GOAL: Render every line of the entries below as a numbered list, omitting any blank lines.

MATERIALS PROVIDED:
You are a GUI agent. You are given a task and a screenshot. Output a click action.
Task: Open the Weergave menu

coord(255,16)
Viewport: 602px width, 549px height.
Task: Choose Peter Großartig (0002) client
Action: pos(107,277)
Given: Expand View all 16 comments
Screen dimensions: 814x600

TASK RESPONSE:
1. You are a GUI agent. You are given a task and a screenshot. Output a click action.
2. Task: Open the Weergave menu
3. coord(255,16)
4. Viewport: 602px width, 549px height.
5. Task: Choose Peter Großartig (0002) client
6. Action: pos(107,277)
7. Given: Expand View all 16 comments
8. Screen dimensions: 814x600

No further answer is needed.